• Directions:
(a) Summarize the passage on weight initialization in two sentences.
(b) Carry on the passage on weight initialization from the point where it stops.

• Quoted passage:
▼▼▼

In our experimental network, Xavier initialization performs pretty identical to the home-grown method that we derived earlier, where we sampled values from a random normal distribution and scaled by the square root of number of incoming network connections, n.

## Kaiming Initialization


When using activation functions that are symmetric about zero and have outputs inside [-1,1], such as softsign and tanh:

we’d want the activation outputs of each layer to have a MEAN of 0 and a STD around 1, on average. 


This is precisely what our home-grown method and Xavier both enable.

But what if we’re using ReLU activation functions? Would it still make sense to want to scale random initial weight values in the same way?

Let's use ReLu:


In [26]:
def relu(x):
  return x.clamp_min(0.)

In [27]:
mean, var= 0., 0.
y_sum, y_var = 0.0, 0.0

for i in range(10000):

    x = torch.randn(512)
    a = torch.randn(512, 512)
    y = relu(torch.matmul(a, x))

    mean += y.mean().item()
    var += y.pow(2).mean().item()
    y_sum += y.sum().item()

print('mean: ', mean/10000, 'std: ', math.sqrt(var/10000))


mean:  9.00831508398056 std:  15.981985173101688


In [28]:
math.sqrt(512/2)

16.0

when using a ReLU activation, a single layer will, on average have standard deviation that’s very close to the square root of the number of input connections, divided by the square root of two, or √512/√2 in our example.

In [29]:
mean, var= 0., 0.

▲▲▲

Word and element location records
▼▼▼

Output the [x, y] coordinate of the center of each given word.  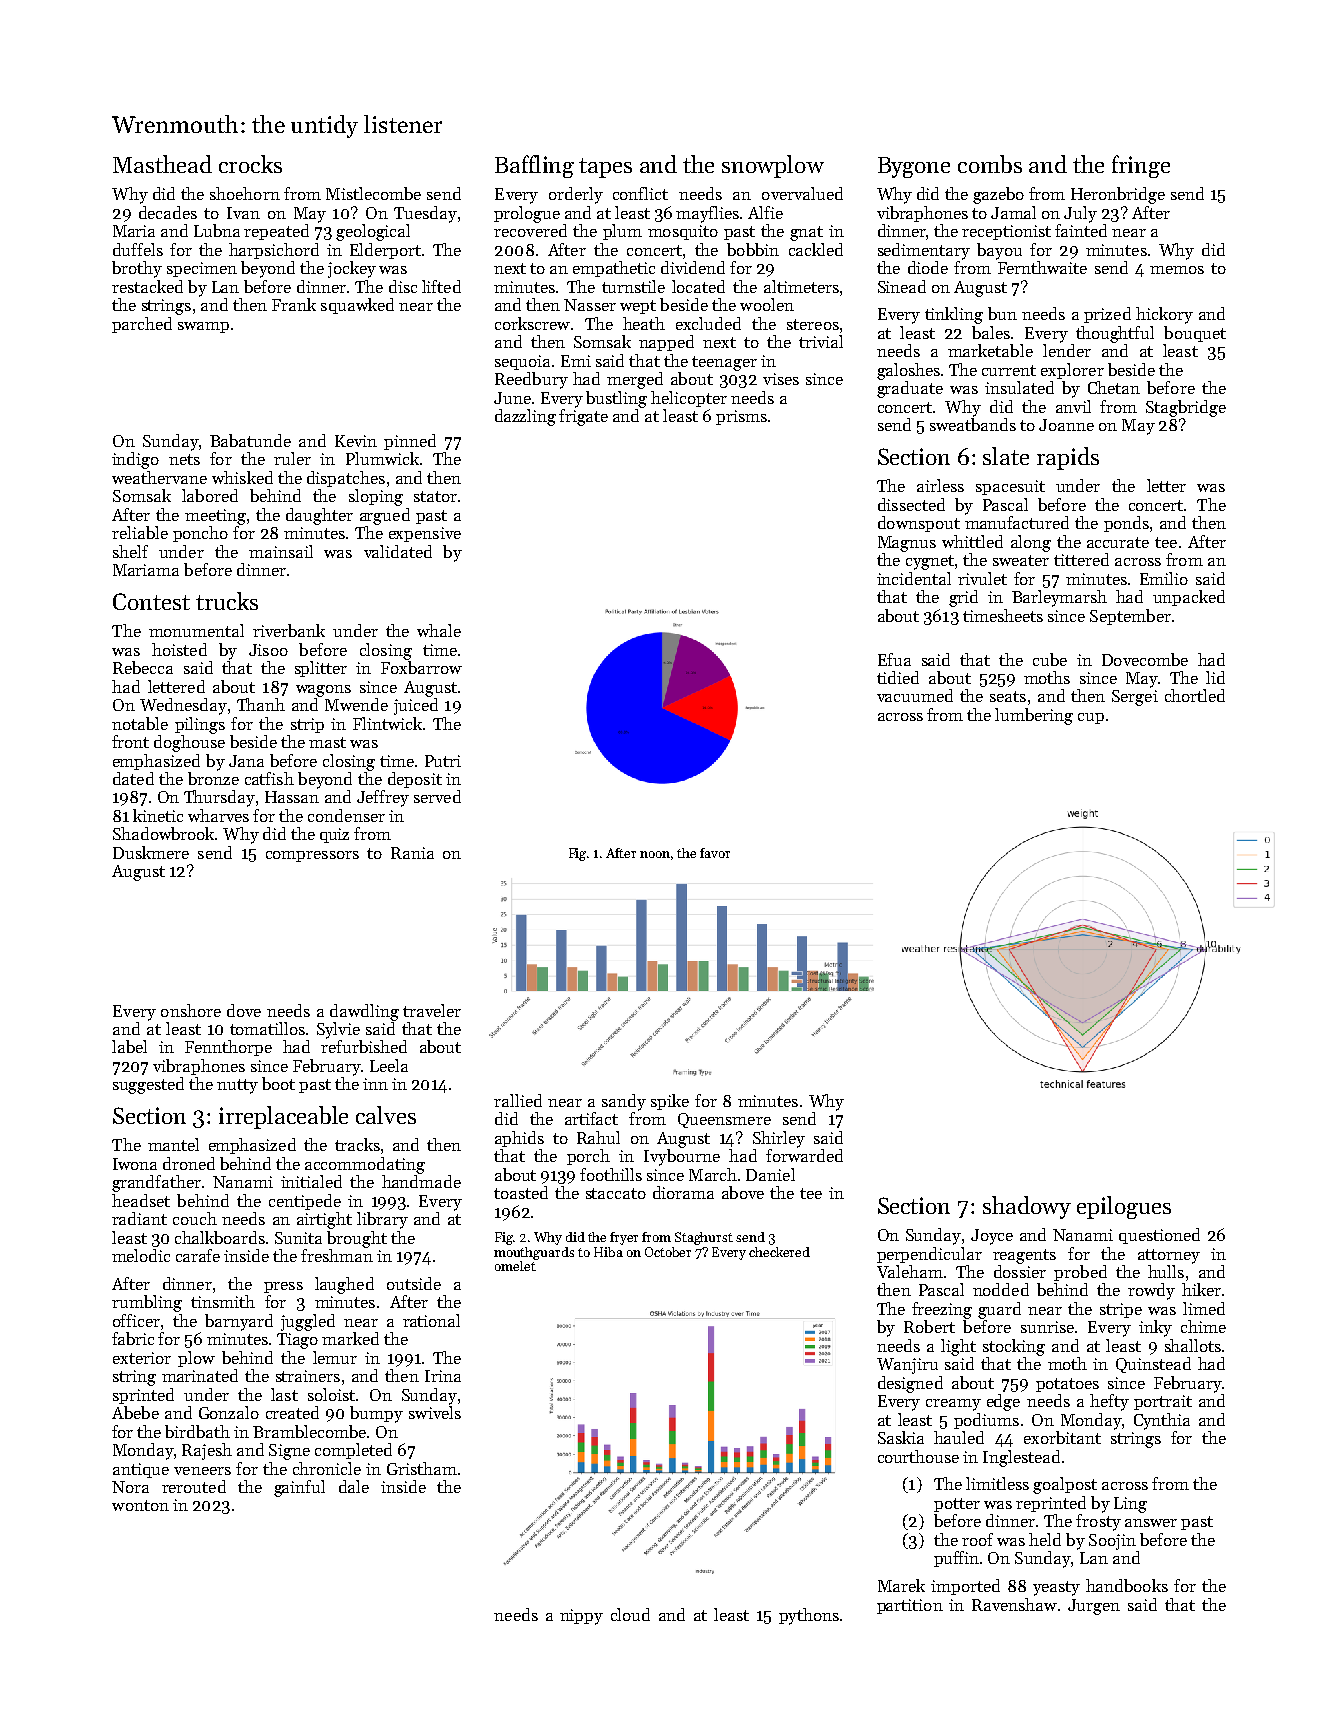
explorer [1072, 371]
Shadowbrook [164, 833]
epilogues [1124, 1207]
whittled [972, 541]
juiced [416, 706]
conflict [640, 193]
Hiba [608, 1252]
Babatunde [250, 440]
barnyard [239, 1322]
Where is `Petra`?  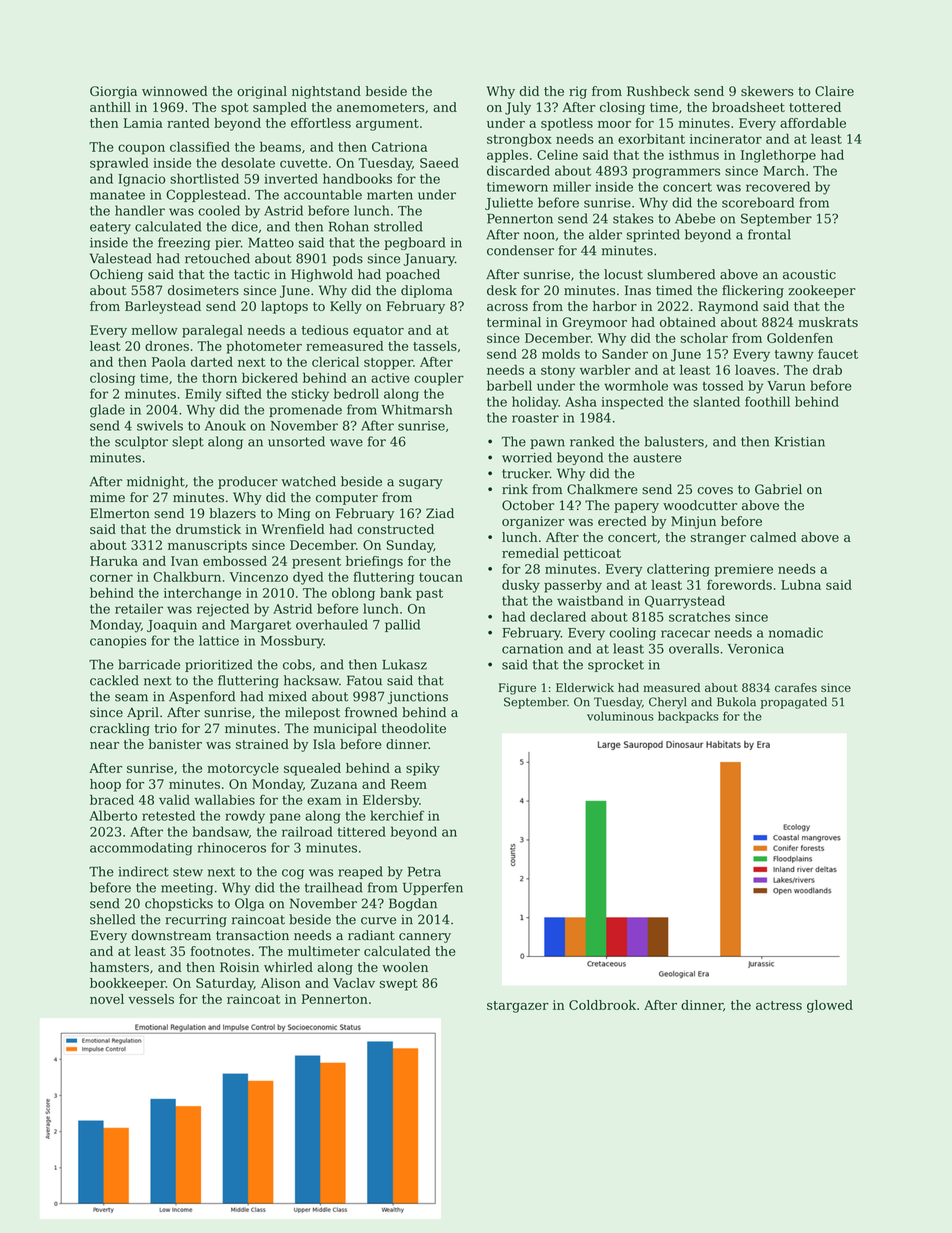 Petra is located at coordinates (424, 872).
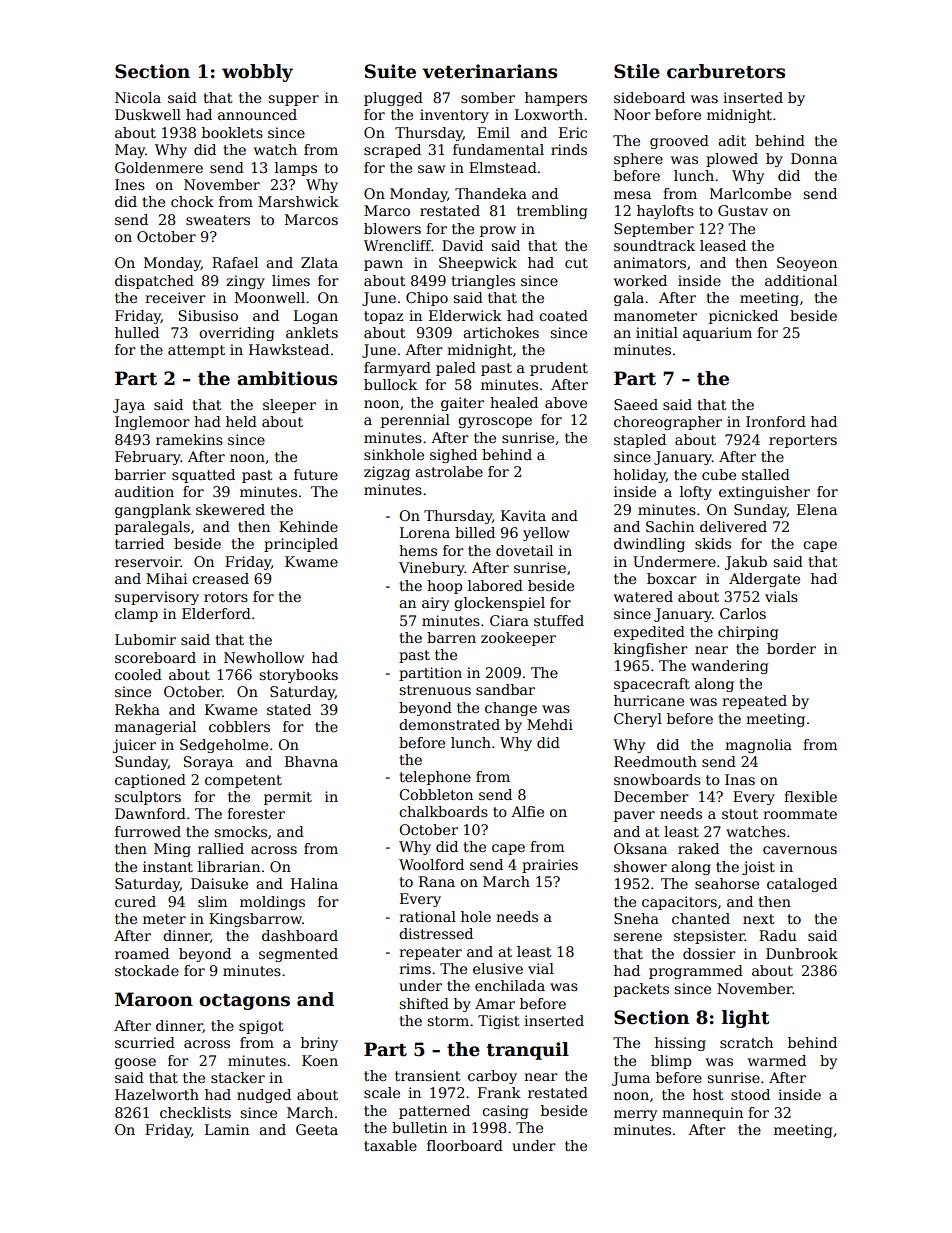 This screenshot has width=952, height=1233. Describe the element at coordinates (227, 1129) in the screenshot. I see `Lamin` at that location.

▲▲▲

• In response:
(a) Xavier initialization performs nearly the same as a home-grown method that scaled random normal values by the square root of the number of incoming connections, and both keep activation outputs near a mean of 0 and a standard deviation of about 1 for zero-symmetric functions such as tanh and softsign. With a ReLU activation, however, an experiment shows that a single layer's standard deviation comes out very close to the square root of the number of input connections divided by the square root of two, or √512/√2.

(b)
y_sum, y_var = 0.0, 0.0

for i in range(10000):

    x = torch.randn(512)
    a = torch.randn(512, 512) * math.sqrt(2/512)
    y = relu(torch.matmul(a, x))

    mean += y.mean().item()
    var += y.pow(2).mean().item()
    y_sum += y.sum().item()

print('mean: ', mean/10000, 'std: ', math.sqrt(var/10000))


mean:  0.5641567468941212 std:  1.0005376670522719


Std is now close to 1. 

Why this is so important?

Keeping the standard deviation of layers’ activations around 1 will allow us to stack several more layers in a deep neural network without gradients exploding or vanishing.

In their 2015 paper, He et. al. demonstrated that deep networks (e.g. a 22-layer CNN) would converge much earlier if the following input weight initialization strategy is employed:

- Create a tensor with the dimensions appropriate for a weight matrix at a given layer, and populate it with numbers randomly chosen from a standard normal distribution.

- Multiply each randomly chosen number by √2/√n where n is the number of incoming connections coming into a given layer from the previous layer’s output (also known as the “fan-in”).

- Bias tensors are initialized to zero.

In [31]:
def kaiming(m,h):
  return torch.randn(m,h) * math.sqrt(2. / m)

In [32]:
x = torch.randn(512)
m = 512
h = 512

for i in range(100):  # 100 layer network
    a = kaiming(m,h)
    x = relu(torch.matmul(a, x))

print('mean: ', x.mean(), 'std: ', x.std())

mean:  tensor(0.1514) std:  tensor(0.2260)


What if we use xavier instead?

In [33]:
x = torch.randn(512)
m = 512
h = 512

for i in range(100):  # 100 layer network
    a = xavier(m,h)
    x = relu(torch.matmul(a, x))

print('mean: ', x.mean(), 'std: ', x.std())

mean:  tensor(4.8009e-16) std:  tensor(6.4892e-16)


Vanished!